SHORT TASK ::
Rewrite the data below, replacing "computer-use agent" with "GUI agent" and keeping everything else the same. Leave the pictures out of your answer.

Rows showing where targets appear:
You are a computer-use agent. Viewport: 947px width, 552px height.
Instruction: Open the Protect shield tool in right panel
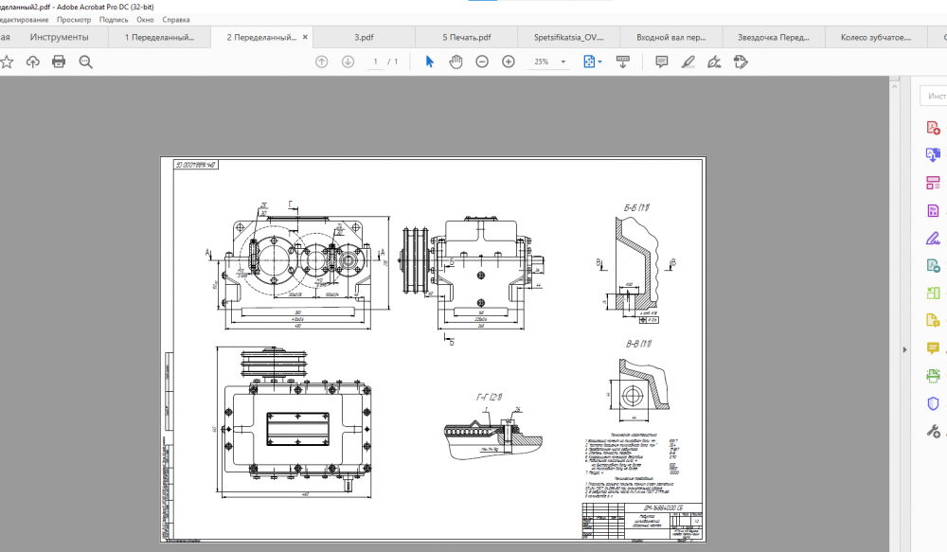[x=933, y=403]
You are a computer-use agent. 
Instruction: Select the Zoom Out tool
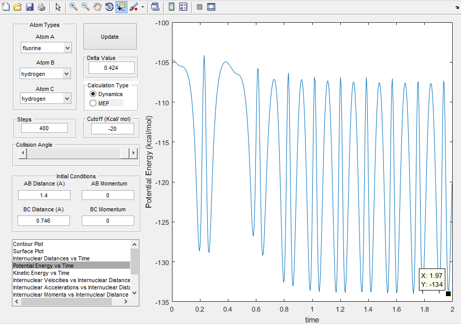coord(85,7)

TASK SOLUTION ::
You are a GUI agent. Viewport: 947px width, 552px height.
Instruction: Open the Protect shield tool in right panel
[x=933, y=403]
You are a GUI agent. 
Instruction: Select the Zoom Out tool
coord(85,7)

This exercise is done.